● Records for processing
+++

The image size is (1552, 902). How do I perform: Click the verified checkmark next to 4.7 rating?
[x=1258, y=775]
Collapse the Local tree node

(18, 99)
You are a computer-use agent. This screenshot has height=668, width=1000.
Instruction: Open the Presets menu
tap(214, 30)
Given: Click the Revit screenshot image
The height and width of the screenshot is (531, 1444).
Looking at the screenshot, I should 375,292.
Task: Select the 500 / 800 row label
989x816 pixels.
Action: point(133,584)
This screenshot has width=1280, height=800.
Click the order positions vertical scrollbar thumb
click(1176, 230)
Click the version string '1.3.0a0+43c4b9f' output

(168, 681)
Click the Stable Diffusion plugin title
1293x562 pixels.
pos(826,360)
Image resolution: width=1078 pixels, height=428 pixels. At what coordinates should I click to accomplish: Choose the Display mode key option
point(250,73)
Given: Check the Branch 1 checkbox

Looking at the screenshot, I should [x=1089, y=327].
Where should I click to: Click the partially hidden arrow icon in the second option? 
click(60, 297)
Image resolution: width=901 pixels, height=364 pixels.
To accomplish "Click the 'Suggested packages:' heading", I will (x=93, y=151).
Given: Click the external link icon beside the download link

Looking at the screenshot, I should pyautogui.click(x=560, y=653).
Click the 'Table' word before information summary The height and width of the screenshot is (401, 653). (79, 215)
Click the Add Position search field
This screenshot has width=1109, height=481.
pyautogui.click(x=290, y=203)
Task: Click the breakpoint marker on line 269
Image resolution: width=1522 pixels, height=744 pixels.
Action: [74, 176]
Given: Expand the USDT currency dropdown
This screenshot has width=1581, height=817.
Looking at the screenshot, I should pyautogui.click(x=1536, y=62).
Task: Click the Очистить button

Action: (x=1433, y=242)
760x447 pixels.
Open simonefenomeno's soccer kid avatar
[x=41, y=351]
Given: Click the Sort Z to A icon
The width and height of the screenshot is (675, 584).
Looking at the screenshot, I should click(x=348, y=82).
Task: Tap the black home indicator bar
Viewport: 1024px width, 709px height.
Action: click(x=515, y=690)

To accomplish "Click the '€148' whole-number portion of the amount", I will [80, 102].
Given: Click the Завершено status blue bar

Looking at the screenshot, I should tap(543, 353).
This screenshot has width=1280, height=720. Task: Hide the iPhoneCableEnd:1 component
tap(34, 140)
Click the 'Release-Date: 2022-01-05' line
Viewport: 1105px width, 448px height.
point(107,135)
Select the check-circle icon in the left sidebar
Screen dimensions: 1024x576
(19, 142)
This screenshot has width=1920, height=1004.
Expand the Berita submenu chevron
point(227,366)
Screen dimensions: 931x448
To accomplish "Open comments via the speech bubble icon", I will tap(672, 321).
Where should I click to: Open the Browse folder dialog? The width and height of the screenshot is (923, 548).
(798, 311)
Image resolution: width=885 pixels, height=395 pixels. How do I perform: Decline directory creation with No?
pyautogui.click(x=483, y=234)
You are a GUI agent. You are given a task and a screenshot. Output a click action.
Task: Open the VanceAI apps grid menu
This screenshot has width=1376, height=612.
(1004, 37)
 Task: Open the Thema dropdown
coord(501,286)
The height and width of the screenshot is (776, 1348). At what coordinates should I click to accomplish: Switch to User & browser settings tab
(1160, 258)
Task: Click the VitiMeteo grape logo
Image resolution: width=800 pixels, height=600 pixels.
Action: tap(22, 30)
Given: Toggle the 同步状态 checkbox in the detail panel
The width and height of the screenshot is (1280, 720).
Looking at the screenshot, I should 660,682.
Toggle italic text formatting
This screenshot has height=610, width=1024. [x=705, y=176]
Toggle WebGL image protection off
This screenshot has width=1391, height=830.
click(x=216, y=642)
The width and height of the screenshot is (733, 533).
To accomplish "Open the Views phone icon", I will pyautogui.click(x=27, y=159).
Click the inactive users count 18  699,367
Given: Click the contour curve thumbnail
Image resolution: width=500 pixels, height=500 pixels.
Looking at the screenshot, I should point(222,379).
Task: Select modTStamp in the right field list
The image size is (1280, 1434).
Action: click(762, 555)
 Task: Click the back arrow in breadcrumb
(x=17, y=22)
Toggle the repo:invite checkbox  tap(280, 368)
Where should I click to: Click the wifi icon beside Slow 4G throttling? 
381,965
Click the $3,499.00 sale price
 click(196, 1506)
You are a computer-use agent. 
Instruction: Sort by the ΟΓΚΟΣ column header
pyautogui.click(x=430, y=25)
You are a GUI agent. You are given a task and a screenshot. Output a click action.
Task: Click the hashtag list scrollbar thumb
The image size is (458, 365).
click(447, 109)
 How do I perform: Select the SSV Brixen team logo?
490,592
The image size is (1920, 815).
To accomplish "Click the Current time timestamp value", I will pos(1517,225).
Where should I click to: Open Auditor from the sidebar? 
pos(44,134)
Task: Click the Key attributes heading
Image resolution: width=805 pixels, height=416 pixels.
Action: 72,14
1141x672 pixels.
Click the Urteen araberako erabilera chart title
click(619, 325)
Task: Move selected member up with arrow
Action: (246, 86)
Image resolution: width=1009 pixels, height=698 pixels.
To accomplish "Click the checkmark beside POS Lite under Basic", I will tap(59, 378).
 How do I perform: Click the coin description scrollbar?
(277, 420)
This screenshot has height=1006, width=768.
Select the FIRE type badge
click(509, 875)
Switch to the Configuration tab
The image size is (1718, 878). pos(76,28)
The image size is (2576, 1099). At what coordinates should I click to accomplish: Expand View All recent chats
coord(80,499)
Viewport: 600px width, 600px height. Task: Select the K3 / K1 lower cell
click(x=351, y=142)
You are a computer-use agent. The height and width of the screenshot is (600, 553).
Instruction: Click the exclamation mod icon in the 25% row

+++

● Task brief
Every line above should be written out again exactly as it stands.

● Answer
The image size is (1552, 902). How do I perform: Click the verified checkmark next to 4.7 rating?
[x=1258, y=775]
Collapse the Local tree node

(18, 99)
You are a computer-use agent. This screenshot has height=668, width=1000.
Instruction: Open the Presets menu
tap(214, 30)
Given: Click the Revit screenshot image
The height and width of the screenshot is (531, 1444).
Looking at the screenshot, I should 375,292.
Task: Select the 500 / 800 row label
989x816 pixels.
Action: point(133,584)
This screenshot has width=1280, height=800.
Click the order positions vertical scrollbar thumb
click(1176, 230)
Click the version string '1.3.0a0+43c4b9f' output

(168, 681)
Click the Stable Diffusion plugin title
1293x562 pixels.
pos(826,360)
Image resolution: width=1078 pixels, height=428 pixels. At what coordinates should I click to accomplish: Choose the Display mode key option
point(250,73)
Given: Check the Branch 1 checkbox

Looking at the screenshot, I should [x=1089, y=327].
Where should I click to: Click the partially hidden arrow icon in the second option? 
click(60, 297)
Image resolution: width=901 pixels, height=364 pixels.
To accomplish "Click the 'Suggested packages:' heading", I will (x=93, y=151).
Given: Click the external link icon beside the download link

Looking at the screenshot, I should pyautogui.click(x=560, y=653).
Click the 'Table' word before information summary The height and width of the screenshot is (401, 653). (79, 215)
Click the Add Position search field
This screenshot has width=1109, height=481.
pyautogui.click(x=290, y=203)
Task: Click the breakpoint marker on line 269
Image resolution: width=1522 pixels, height=744 pixels.
Action: [74, 176]
Given: Expand the USDT currency dropdown
This screenshot has width=1581, height=817.
Looking at the screenshot, I should pyautogui.click(x=1536, y=62).
Task: Click the Очистить button

Action: (x=1433, y=242)
760x447 pixels.
Open simonefenomeno's soccer kid avatar
[x=41, y=351]
Given: Click the Sort Z to A icon
The width and height of the screenshot is (675, 584).
Looking at the screenshot, I should click(x=348, y=82).
Task: Tap the black home indicator bar
Viewport: 1024px width, 709px height.
Action: click(x=515, y=690)

To accomplish "Click the '€148' whole-number portion of the amount", I will [80, 102].
Given: Click the Завершено status blue bar

Looking at the screenshot, I should tap(543, 353).
This screenshot has width=1280, height=720. Task: Hide the iPhoneCableEnd:1 component
tap(34, 140)
Click the 'Release-Date: 2022-01-05' line
Viewport: 1105px width, 448px height.
point(107,135)
Select the check-circle icon in the left sidebar
Screen dimensions: 1024x576
(19, 142)
This screenshot has width=1920, height=1004.
Expand the Berita submenu chevron
point(227,366)
Screen dimensions: 931x448
To accomplish "Open comments via the speech bubble icon", I will tap(672, 321).
Where should I click to: Open the Browse folder dialog? The width and height of the screenshot is (923, 548).
(798, 311)
Image resolution: width=885 pixels, height=395 pixels. How do I perform: Decline directory creation with No?
pyautogui.click(x=483, y=234)
You are a GUI agent. You are given a task and a screenshot. Output a click action.
Task: Open the VanceAI apps grid menu
This screenshot has width=1376, height=612.
(1004, 37)
 Task: Open the Thema dropdown
coord(501,286)
The height and width of the screenshot is (776, 1348). At what coordinates should I click to accomplish: Switch to User & browser settings tab
(1160, 258)
Task: Click the VitiMeteo grape logo
Image resolution: width=800 pixels, height=600 pixels.
Action: tap(22, 30)
Given: Toggle the 同步状态 checkbox in the detail panel
The width and height of the screenshot is (1280, 720).
Looking at the screenshot, I should 660,682.
Toggle italic text formatting
This screenshot has height=610, width=1024. [x=705, y=176]
Toggle WebGL image protection off
This screenshot has width=1391, height=830.
click(x=216, y=642)
The width and height of the screenshot is (733, 533).
To accomplish "Open the Views phone icon", I will pyautogui.click(x=27, y=159).
Click the inactive users count 18  699,367
Given: Click the contour curve thumbnail
Image resolution: width=500 pixels, height=500 pixels.
Looking at the screenshot, I should point(222,379).
Task: Select modTStamp in the right field list
The image size is (1280, 1434).
Action: click(762, 555)
 Task: Click the back arrow in breadcrumb
(x=17, y=22)
Toggle the repo:invite checkbox  tap(280, 368)
Where should I click to: Click the wifi icon beside Slow 4G throttling? 
381,965
Click the $3,499.00 sale price
 click(196, 1506)
You are a computer-use agent. 
Instruction: Sort by the ΟΓΚΟΣ column header
pyautogui.click(x=430, y=25)
You are a GUI agent. You are given a task and a screenshot. Output a click action.
Task: Click the hashtag list scrollbar thumb
The image size is (458, 365).
click(447, 109)
 How do I perform: Select the SSV Brixen team logo?
490,592
The image size is (1920, 815).
To accomplish "Click the Current time timestamp value", I will pos(1517,225).
Where should I click to: Open Auditor from the sidebar? 
pos(44,134)
Task: Click the Key attributes heading
Image resolution: width=805 pixels, height=416 pixels.
Action: 72,14
1141x672 pixels.
Click the Urteen araberako erabilera chart title
click(619, 325)
Task: Move selected member up with arrow
Action: (246, 86)
Image resolution: width=1009 pixels, height=698 pixels.
To accomplish "Click the checkmark beside POS Lite under Basic", I will tap(59, 378).
 How do I perform: Click the coin description scrollbar?
(277, 420)
This screenshot has height=1006, width=768.
Select the FIRE type badge
click(509, 875)
Switch to the Configuration tab
The image size is (1718, 878). pos(76,28)
The image size is (2576, 1099). At what coordinates should I click to accomplish: Expand View All recent chats
coord(80,499)
Viewport: 600px width, 600px height. Task: Select the K3 / K1 lower cell
click(x=351, y=142)
You are a computer-use agent. The height and width of the screenshot is (600, 553).
Instruction: Click the exclamation mod icon in the 25% row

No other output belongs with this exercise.